Add to this the fact that one of the siblings took care of their ill mother in the time leading to her death, while the other stayed away out of fear, and the resentment and guilt Kyle and Jen must sift through are as layered as the belongings they pull out of drawers and off shelves.
It probably sounds like several films you’ve seen or novels you’ve read, especially when the siblings discover something surprising in their mother’s computer. But this isn’t a movie about uncovering the secrets of a family’s past, though the characters do find themselves chasing down information and details in an almost screwball sequence in the final act. What makes A Picture of You worth its eighty-two minutes is that it spends its time first keeping its characters kind of mysterious, and then slowly getting us to care about them and their relationship with each other. When two of Jen’s friends show up at the house to help with the cleanup, I expected them to be a distraction from the good Kyle-Jen stuff, but they actually help it along, bringing an element of humor that had mostly been absent.
I laughed aloud multiple times, mostly at awkward interactions and silly-but-fitting conversations. There were a couple of moments where I thought, “Oh, no. Not this tired plot device,” but even this film’s direction down overly trodden movie territory is pretty enjoyable. I normally hate marijuana-as-bonding moments in movies, yet here I thought the scene was fun and effective.

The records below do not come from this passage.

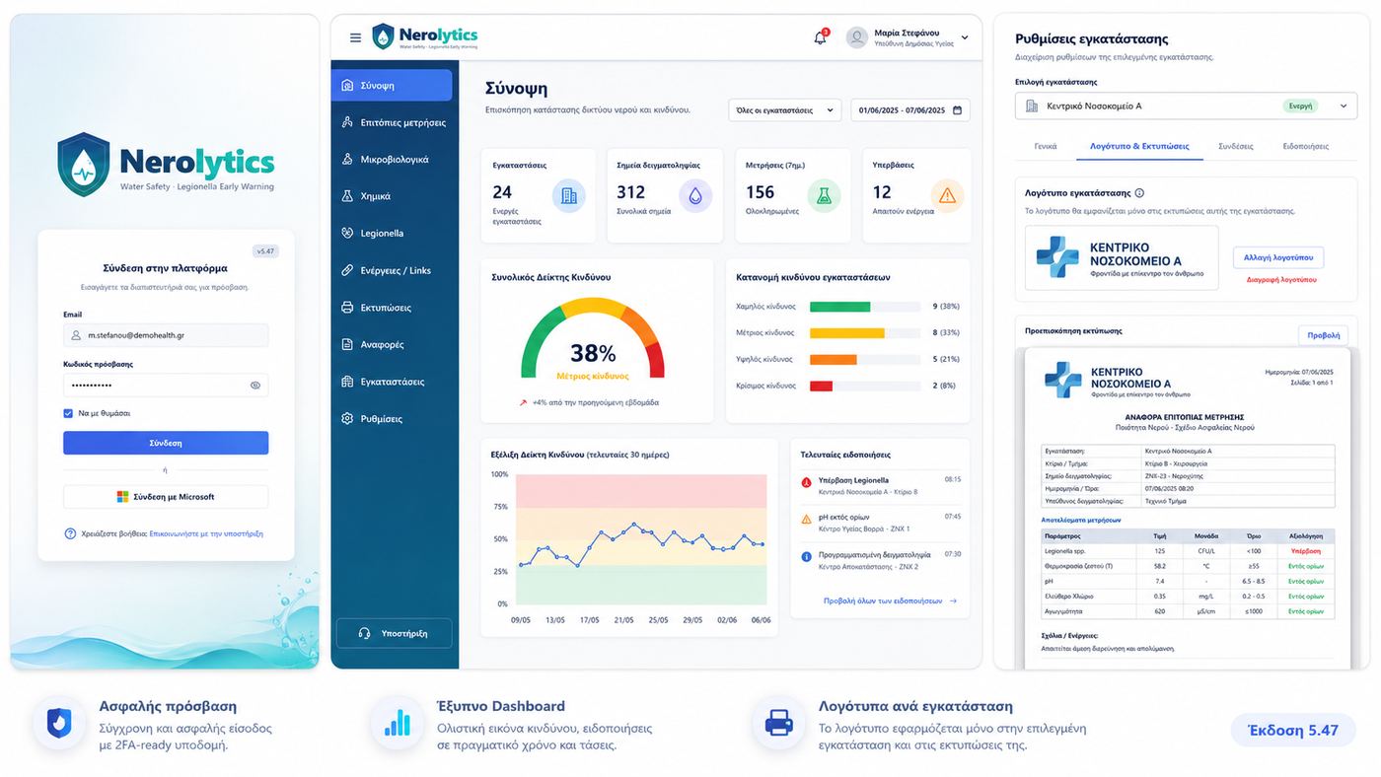This screenshot has width=1381, height=777.
Task: Open notifications bell icon
Action: point(820,37)
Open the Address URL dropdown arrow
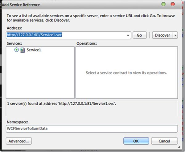 128,35
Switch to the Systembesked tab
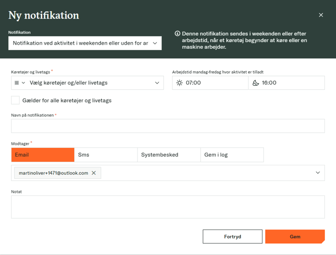 (169, 155)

The lighting in this film is noticeably well-done, and my appreciation for it is heightened by what feels like a conscious avoidance of soundtrack music (something I admit I am hypersensitive about). Moments are allowed to play out, quietly, paced by the thoughts of characters we are still getting to know, so we take time, while they think about what to say or do next, to notice the slant of sunlight dividing a room in half, or the pattern of shadows made by the forest canopy overhead. I was pleased to discover that the cinematographer is Andrew Reed, who did Quiet City and Cold Weather, two movies whose production I admire.

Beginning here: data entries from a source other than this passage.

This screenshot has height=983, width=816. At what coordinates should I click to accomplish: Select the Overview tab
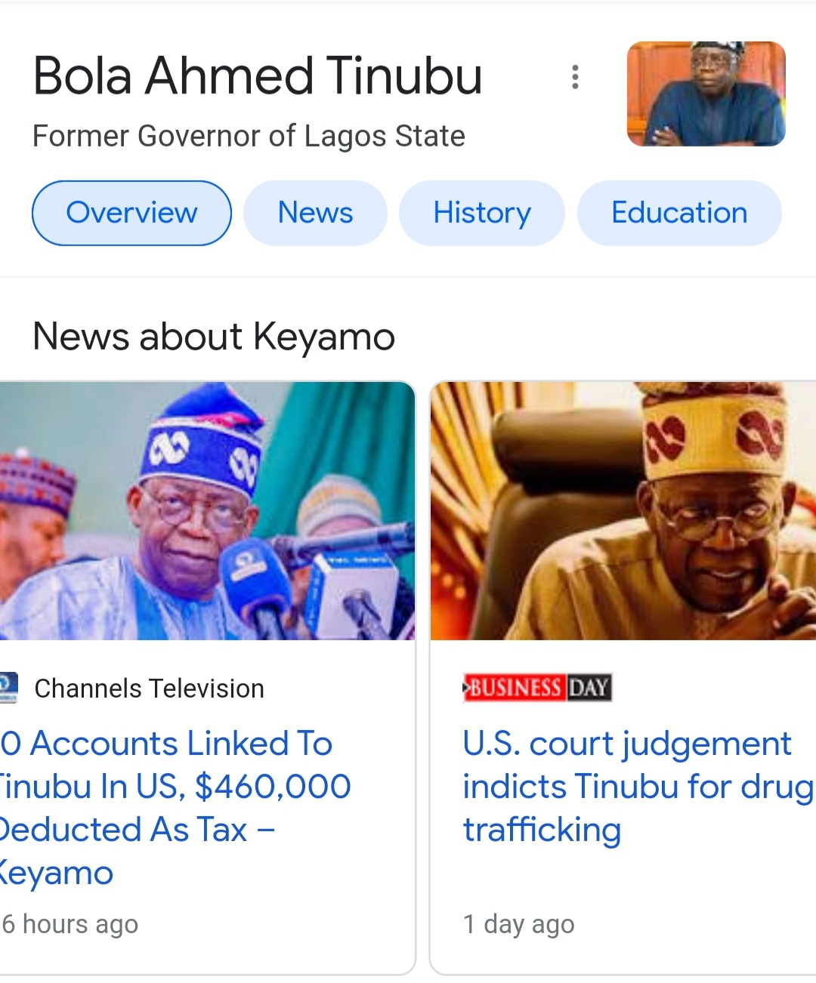[131, 213]
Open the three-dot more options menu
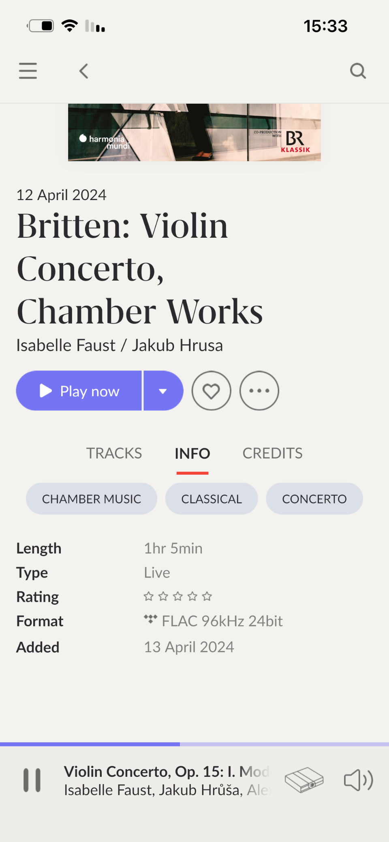The width and height of the screenshot is (389, 842). point(259,391)
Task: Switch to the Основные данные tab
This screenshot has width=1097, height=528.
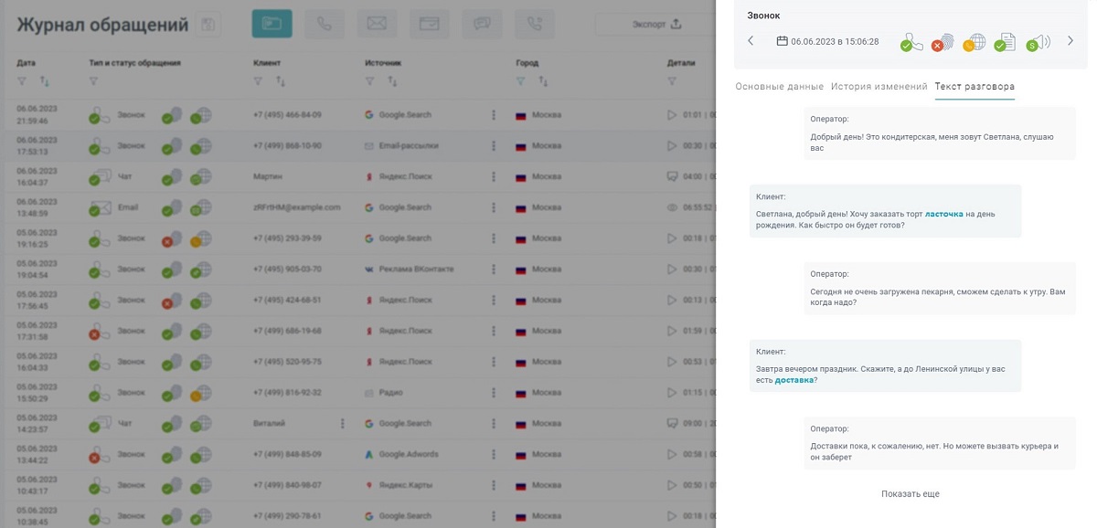Action: (779, 87)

The acting is at times clunky and at times just right. Andrew Pang as Kyle does a good job of keeping us from seeing, for the first half of the movie, anything to connect with, and sometimes it works well and sometimes it feels like his character’s gestures and mannerisms are from some place far away and long ago. Jo Mei plays Jen as sulky, grouchy, and demanding. When she’s with just Kyle, it’s tough to like her, but in the company of friends or while jogging along around the lake, she seems much more like good people, adding an endearing, bossy physicality that gives the group of characters its center. Teyonah Parris and Lucas Dixon as Jen’s friends bring life to the grouchy siblings, reminding me of a young Rosario Dawson and younger Seth Rogen. Jodi Long, seen only in flashback as the deceased mother, is just beautiful, and viewers familiar only with her role on Sullivan & Son will be in for a little surprise.

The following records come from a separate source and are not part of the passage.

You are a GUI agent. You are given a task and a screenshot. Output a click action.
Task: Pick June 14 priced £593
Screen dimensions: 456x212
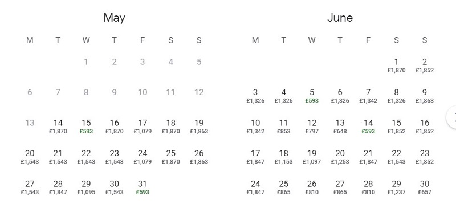(368, 127)
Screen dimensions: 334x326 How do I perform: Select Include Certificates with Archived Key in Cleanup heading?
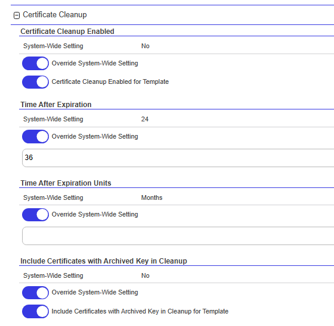[x=104, y=261]
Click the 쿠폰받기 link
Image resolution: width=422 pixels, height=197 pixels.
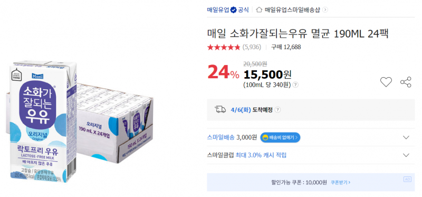pos(340,182)
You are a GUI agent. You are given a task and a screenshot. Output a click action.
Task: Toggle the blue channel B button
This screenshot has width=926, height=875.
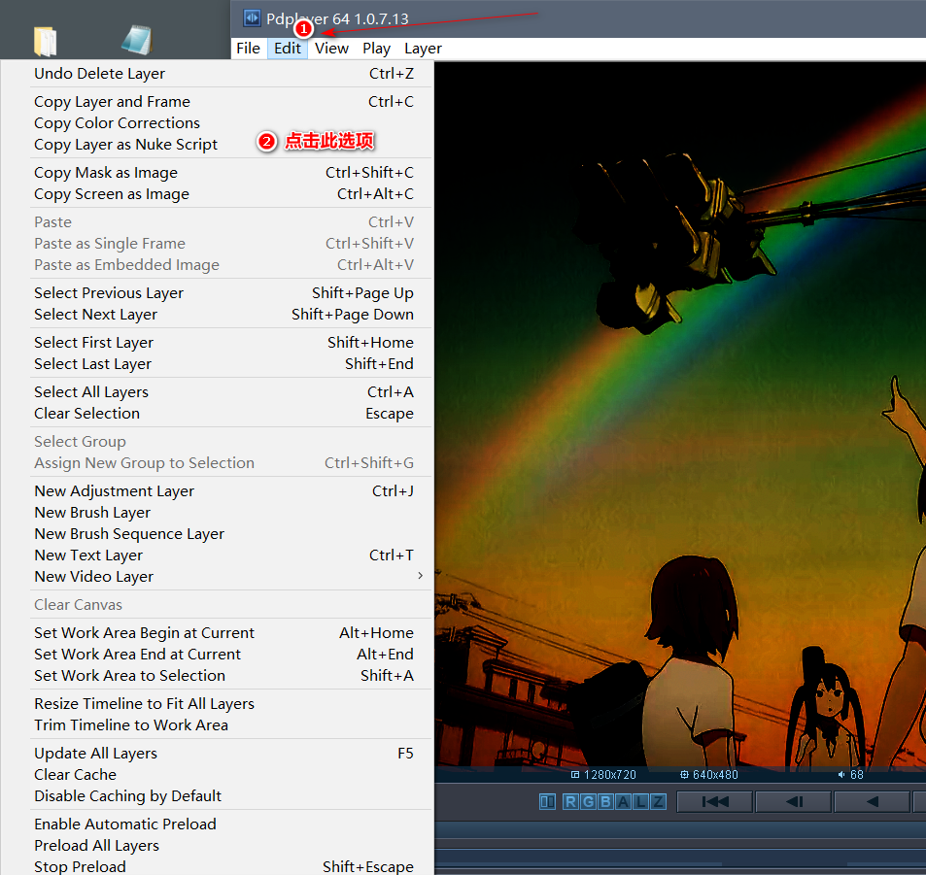(605, 801)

I have a friend who has seen so many indie movies that it’s nearly impossible to please him when the indie aesthetic is applied. There are shaky handheld camera moments here that don’t seem to serve any meaningful purpose except to remind you that you’re seeing an indie picture, for example, and I can see how many of lighting decisions might be seen similarly. Such viewers may find not much to love in A Picture of You, but those who appreciate film characters behaving like real people will likely be impressed. Count me among the latter.
8/10 (above average, for good character development, great lighting, and excellent pacing that somehow takes its time and still manages to satisfy at shorter than 90 minutes of runtime)
A Picture of You is playing in theaters. Its release for Video on Demand is October 7.